Fatuma Hassan Yarow, above at left, a 12-year-old Somali girl, rested after arriving in Dadaab, Kenya, home to tens of thousands of refugees. |
By Jeffrey Gettleman, The New York Times, September 5, 2011
NAIROBI, Kenya —
The United Nations announced Monday that Somalia’s famine had spread to a sixth area
within the country, with officials warning that 750,000 people could die in the
next few months unless aid efforts were scaled up.
Somalis
lined up for food at a camp for the displaced south of Mogadishu.
A combination of drought, war, restrictions on aid groups and years of
chaos have pushed four million Somalis — more than half the population — into
“crisis,” according to the United Nations. Agricultural production is just a
quarter of what it normally is, and food prices continue to soar.
“We can’t underestimate the scale of the crisis,” said Mark Bowden,
the United Nations humanitarian coordinator for Somalia. “Southern Somalia is
the epicenter of the famine area in the Horn of Africa. It’s the source of most
of the refugees, and we need to refocus our efforts.”
In July, the United Nations declared that parts of southern Somalia
had met the technical criteria of famine as defined by certain thresholds of
death and malnutrition rates. Since then, the famine has slowly spread,
covering a large chunk of the southern third of Somalia, including parts of the
capital, Mogadishu, and several farming areas, which means food production has
been crippled.
On Monday, the United Nations added the entire Bay region, where
nearly 60 percent of children are acutely malnourished, to the list of
famine-stricken areas. When pushed for numbers on how many people have died
across Somalia so far, Mr. Bowden said: “We can’t give an exact figure, but we
can say tens of thousands of people have died over the last three to four
months, over half of whom are children. That translates into hundreds a day.”

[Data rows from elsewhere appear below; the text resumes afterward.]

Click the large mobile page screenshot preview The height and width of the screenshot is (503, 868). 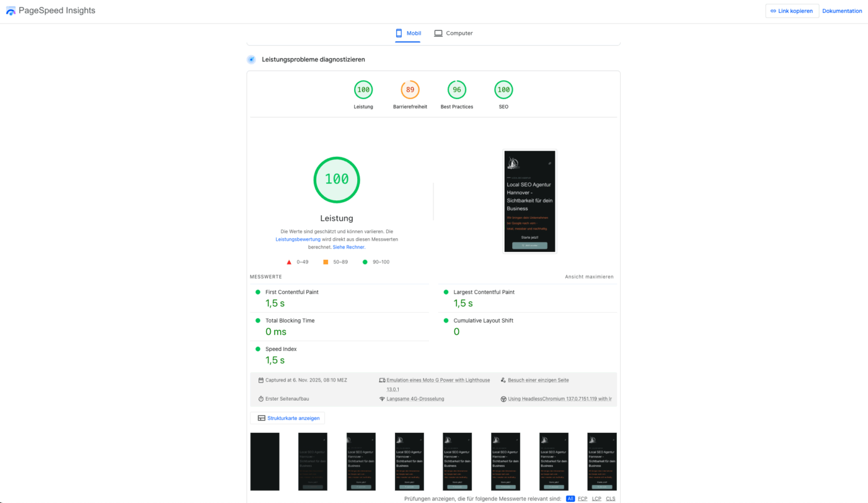click(x=529, y=202)
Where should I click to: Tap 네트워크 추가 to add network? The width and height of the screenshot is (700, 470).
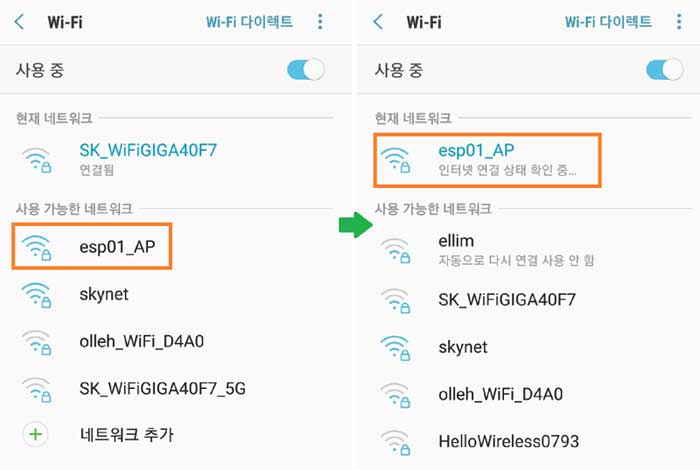tap(127, 434)
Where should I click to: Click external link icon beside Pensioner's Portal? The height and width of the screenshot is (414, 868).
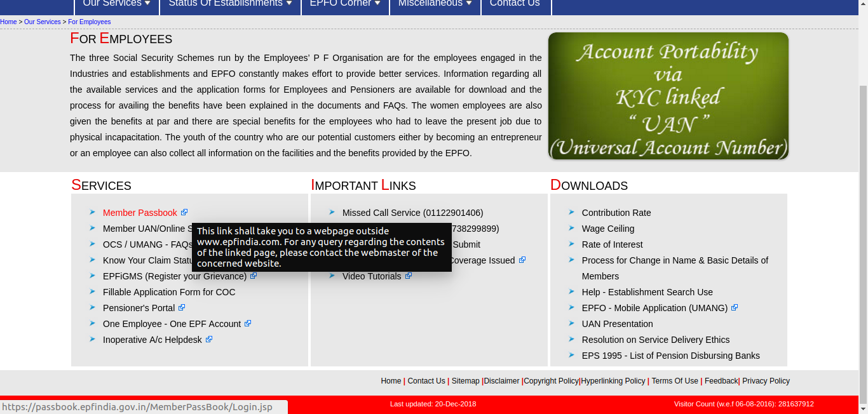182,308
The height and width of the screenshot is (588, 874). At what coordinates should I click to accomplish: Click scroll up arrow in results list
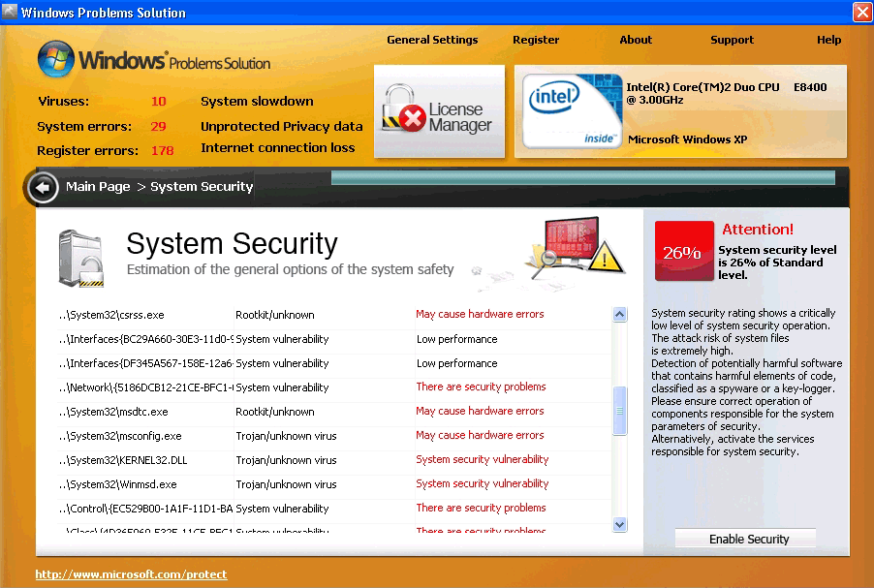point(620,315)
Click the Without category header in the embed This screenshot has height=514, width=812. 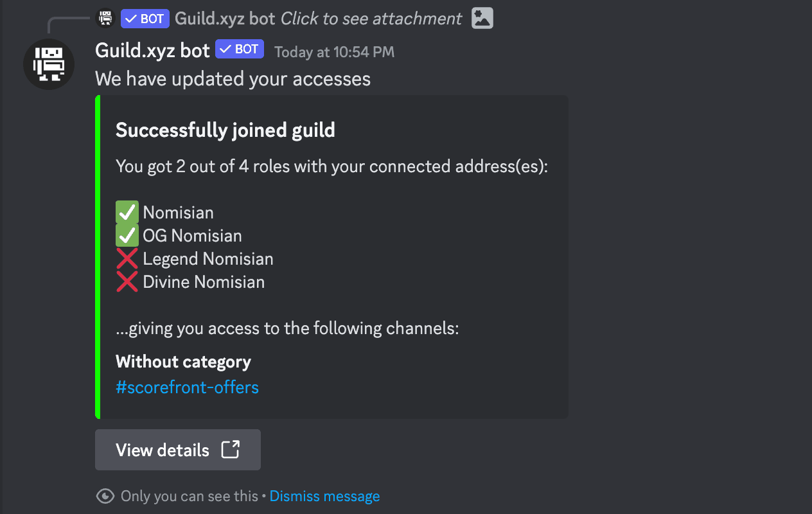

Somalia has lurched from crisis to crisis since its central government
collapsed in 1991. There have been more than a dozen attempts to restore a
functioning central government, and the United Nations is currently holding a
conference in Mogadishu to bring political leaders together to discuss future
plans.
But much of southern Somalia is still ruled by the Shabab, an Islamist militant group, which has
forced out many large aid organizations and has even prevented starving people from fleeing drought areas.
Though the International Committee of the Red Cross and several Muslim
charities are bringing food aid to Shabab-controlled areas, residents
there complain that gunmen steal much of the food. Similar complaints have been lodged in the
government-controlled areas of Mogadishu.
Another rising concern is disease. Measles, cholera, malaria and
typhoid have already begun to sweep through displaced
persons’ camps, where sick and starving people have congregated in the hopes of
getting aid. Aid officials predict that the drought, which has hit Kenya and
Ethiopia as well, will end in October, but the ensuing rains could raise the
risk of waterborne and infectious diseases.
“A massive, multisectoral response is critical to prevent additional
deaths and total livelihood/social collapse,” said a statement on Monday by the
Famine Early Warning Systems Network and the
Food Security and Nutrition Analysis Unit, which are financed by the American
government and the United Nations. “Assuming current levels of response
continue, famine is expected to spread further over the coming four months.”